Path separators are always forward slashes (`/`). Directory entries are indicated by a
trailing `/`. There is no leading slash and no drive letter.
### What the spec does and does not guarantee
- The compression method can be `Stored` (no compression) or `Deflate` (by far the most common). Other values are rare and not supported by this crate.
- File order in the archive is arbitrary.
- For files larger than ~4 GB, **ZIP64** extensions are used. This crate handles ZIP64 transparently.
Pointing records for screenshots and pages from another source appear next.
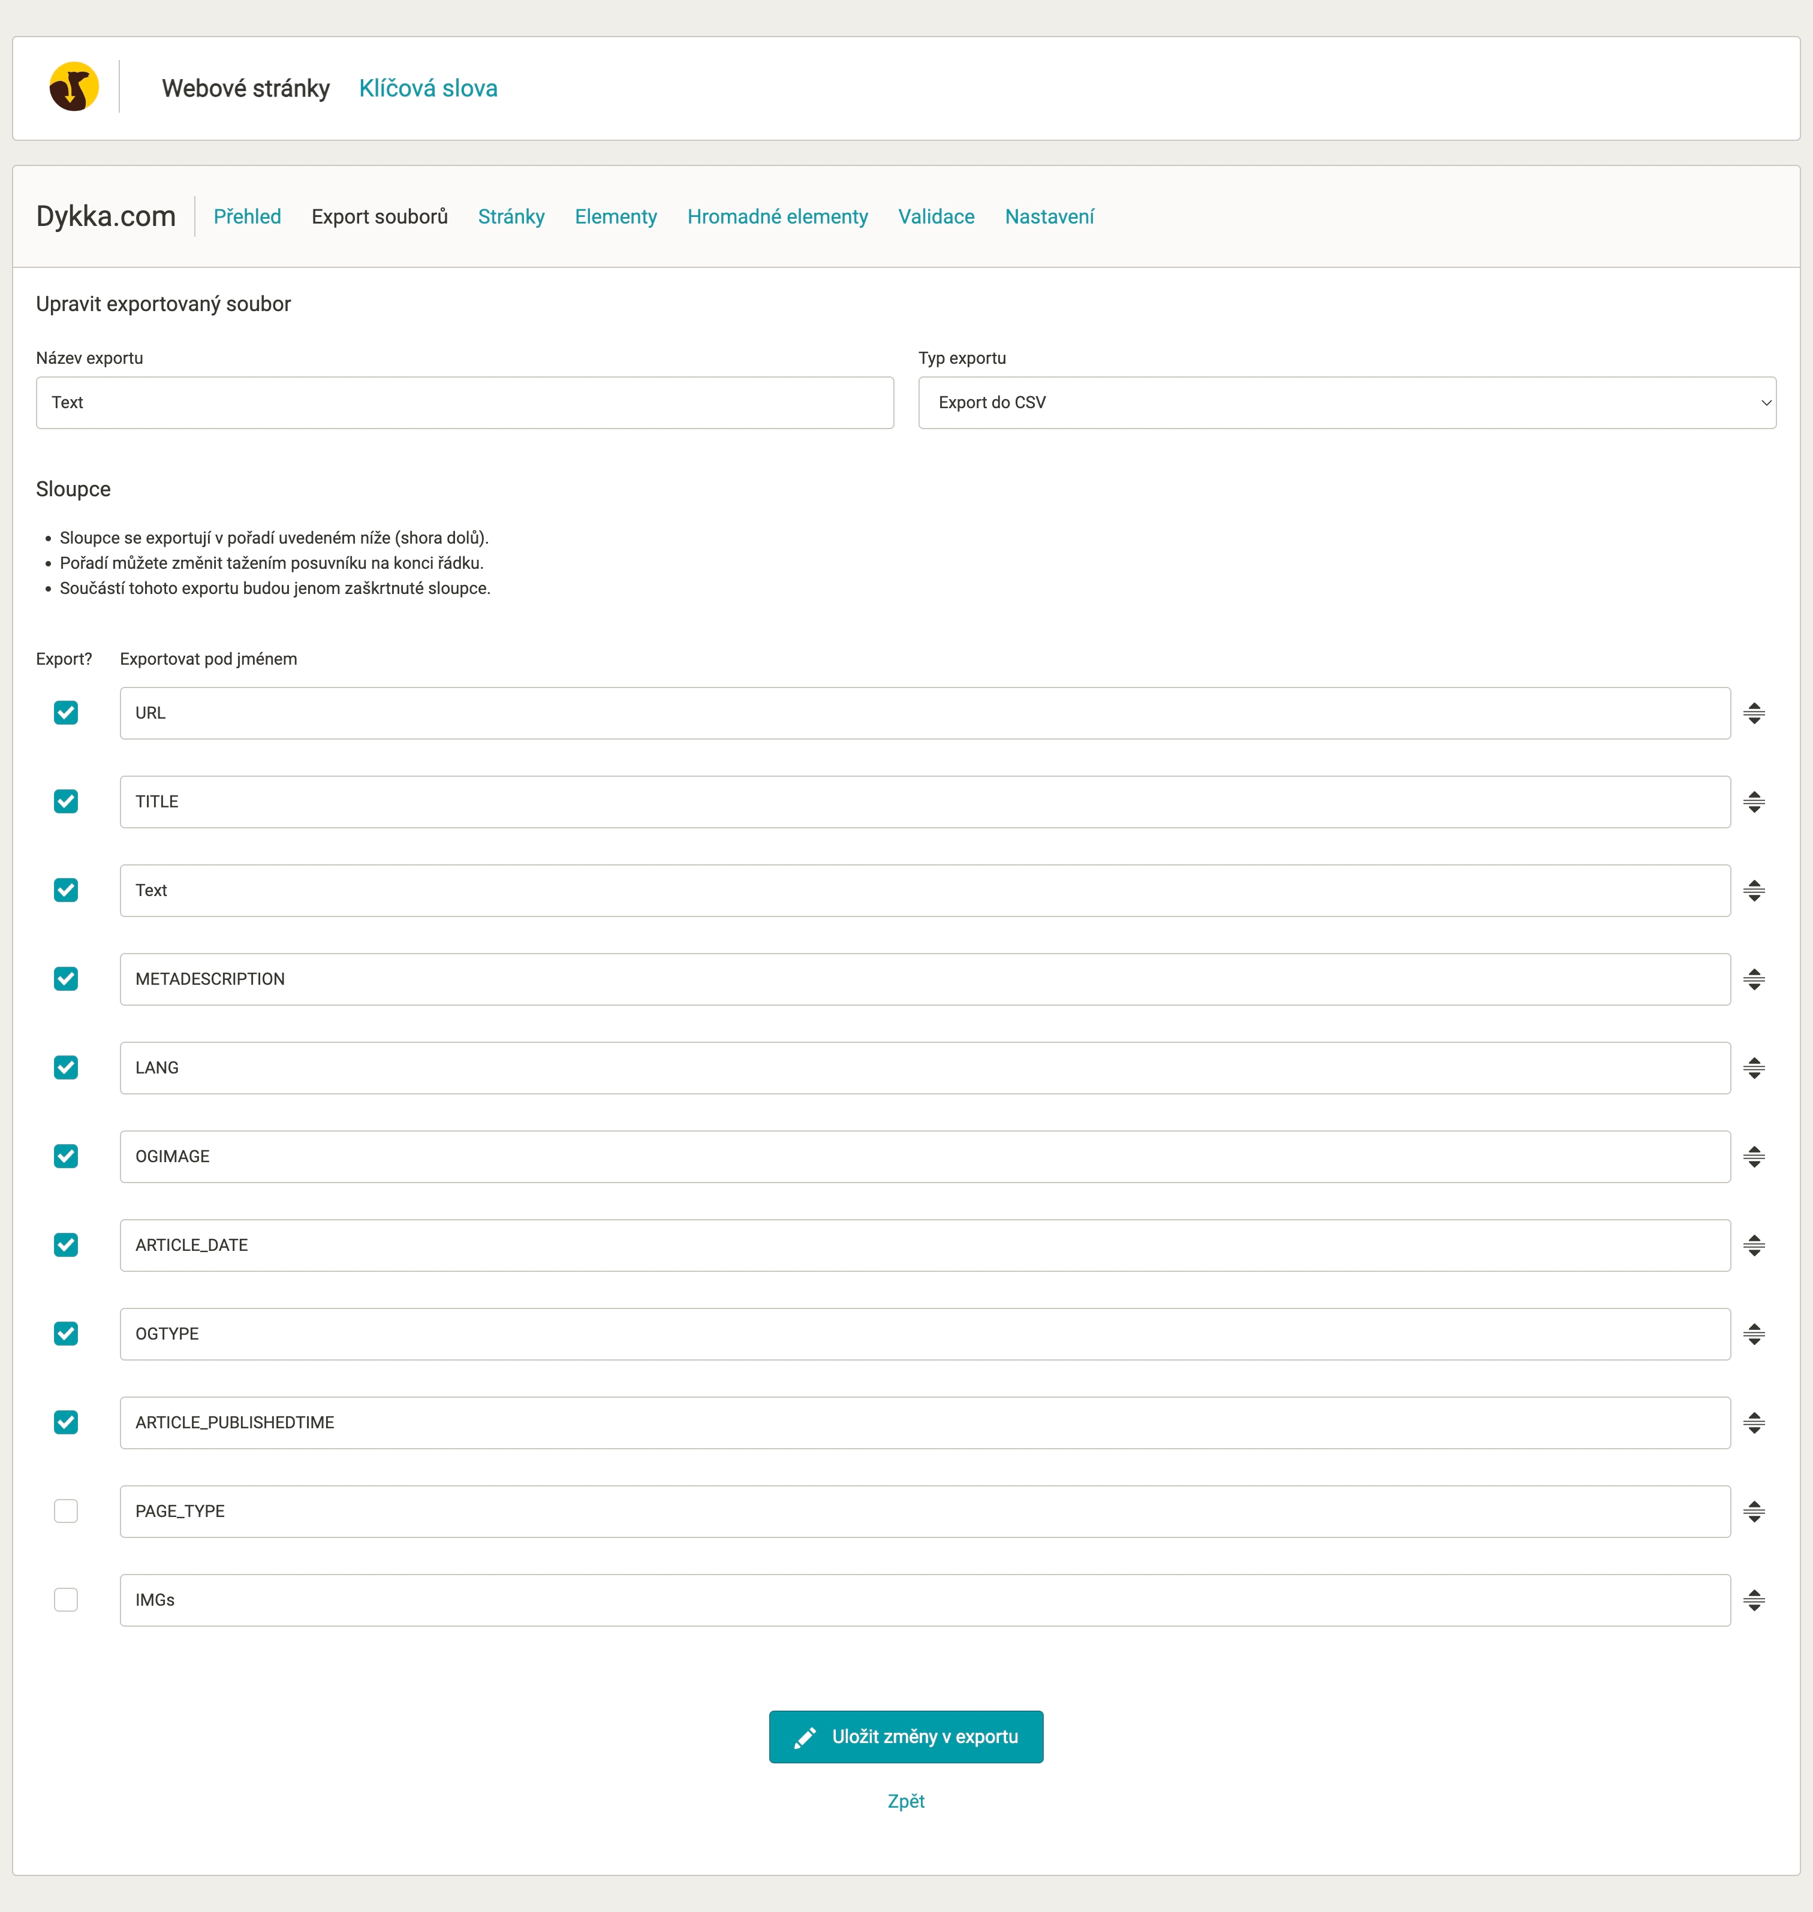
Task: Switch to the Elementy tab
Action: coord(616,216)
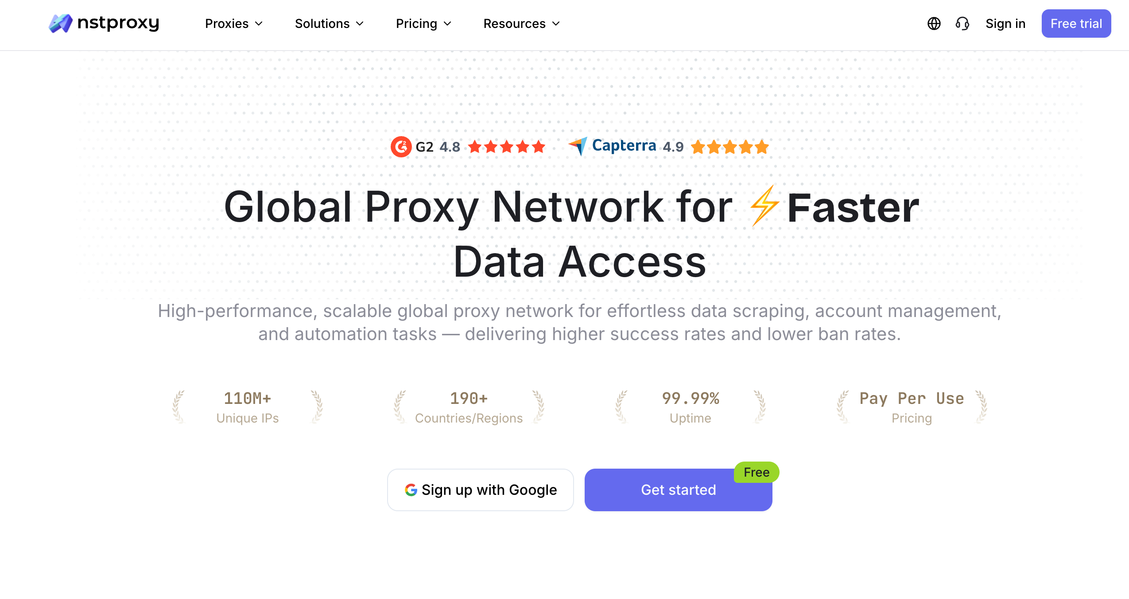Expand the Proxies dropdown menu
The height and width of the screenshot is (599, 1129).
[x=234, y=23]
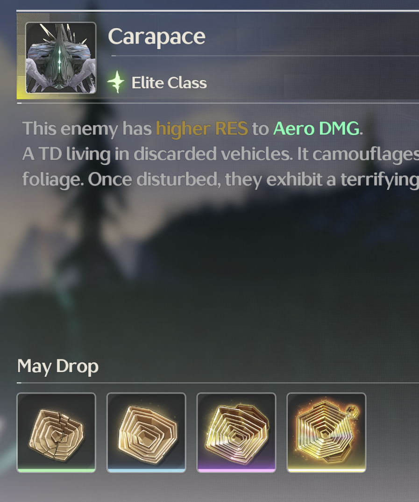The height and width of the screenshot is (502, 419).
Task: Select the blue-rarity ring drop item
Action: (146, 432)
The full format specification is [APPNOTE.TXT](https://pkware.cachefly.net/webdocs/casestudies/APPNOTE.TXT),
maintained by PKWARE.
## Supported
- Single-disk ZIP and ZIP64 archives
- Leading prefix data and trailing junk
- Central-directory iteration without buffering the directory
- Lazy reading of variable-length metadata and local headers
## Not Supported
- Multi-disk ZIP archives
- Decompression (use the deflate implementation of your choice)
- Filename decoding: you can access the raw bytes and whether the file name is utf8 (it usually is).
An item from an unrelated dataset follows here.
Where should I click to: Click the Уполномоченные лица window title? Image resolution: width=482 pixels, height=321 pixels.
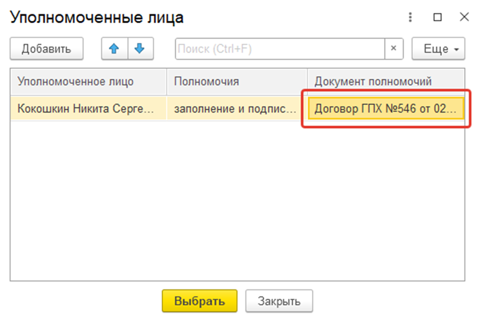point(96,17)
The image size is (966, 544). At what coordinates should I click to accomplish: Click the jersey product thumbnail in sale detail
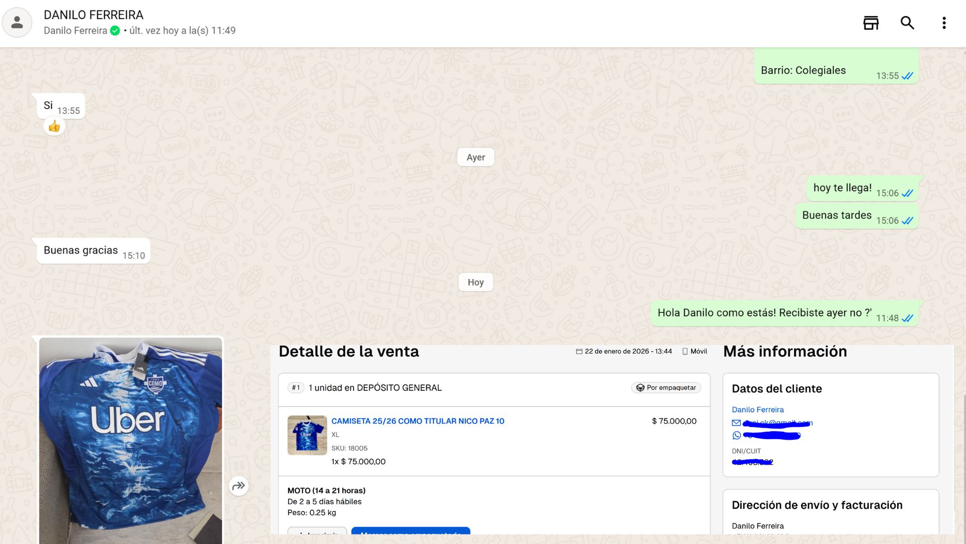tap(307, 435)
- Central-directory encryption or compressed central-directory structures
- Automatic checksum verification (you get access to the checksum if you need it)
## Core API
### no_std
```rust
# fn main() {
# let file_bytes: &[u8] = include_bytes!("tests/data/manual/go-archive-zip/test.zip");
# run(file_bytes).unwrap();
# }
# fn run(file_bytes: &[u8]) -> Result<(), tinyzip::Error<tinyzip::SliceReaderError>> {
use tinyzip::{Archive, Compression};
use miniz_oxide::inflate::stream::{inflate, InflateState};
use miniz_oxide::{DataFormat, MZFlush};
let archive = Archive::open(file_bytes)?;
let entry = archive.find_file(b"test.txt")?;
let mut decompressed = [0u8; 1024];
let contents = match entry.compression()? {
Compression::Deflated => {
let mut chunks = entry.read_chunks::<512>()?;
let mut state = InflateState::new(DataFormat::Raw);
let mut out_pos = 0;
while let Some(chunk) = chunks.next() {
let result = inflate(&mut state, chunk?,
&mut decompressed[out_pos..], MZFlush::None);
out_pos += result.bytes_written;
}
&decompressed[..out_pos]
}
Compression::Stored => { entry.read_to_slice(&mut decompressed)? }
};
assert_eq!(contents, b"This is a test text file.\n");
# Ok(())
# }
```
### `std` feature
When std is available this crate gives access to some features that require std traits or memory allocation.
The core logic remains the same and does not allocate when opening a file or iterating through contents.
```rust,no_run
# #[cfg(feature = "std")]
# fn main() -> Result<(), Box<dyn std::error::Error>> {
use std::fs::File;
use std::io;
use tinyzip::{Archive, Compression};
use tinyzip::std_io::ReadSeekReader;
use flate2::read::DeflateDecoder;
let zip_file = File::open("archive.zip")?;
let archive = Archive::open(ReadSeekReader::new(zip_file))?;
let entry = archive.find_file(b"test.txt")?;
let mut outfile = File::create("test.txt")?;
match entry.compression()? {
Compression::Deflated => {
let mut decoder = DeflateDecoder::new(entry.reader()?);
io::copy(&mut decoder, &mut outfile)?;
}
Compression::Stored => {
io::copy(&mut entry.reader()?, &mut outfile)?;
}
}
# Ok(())
# }
# #[cfg(not(feature = "std"))]
# fn main() {}
```
## API details
The API stays low-level on purpose:
`Reader` is a tiny random-access trait that can be implemented directly on top
of immutable positioned reads.
Only small fixed-size archive metadata are loaded and stored in memory.
Variable-length fields are read into caller-provided buffers.
Data location is resolved lazily from the local header only when needed.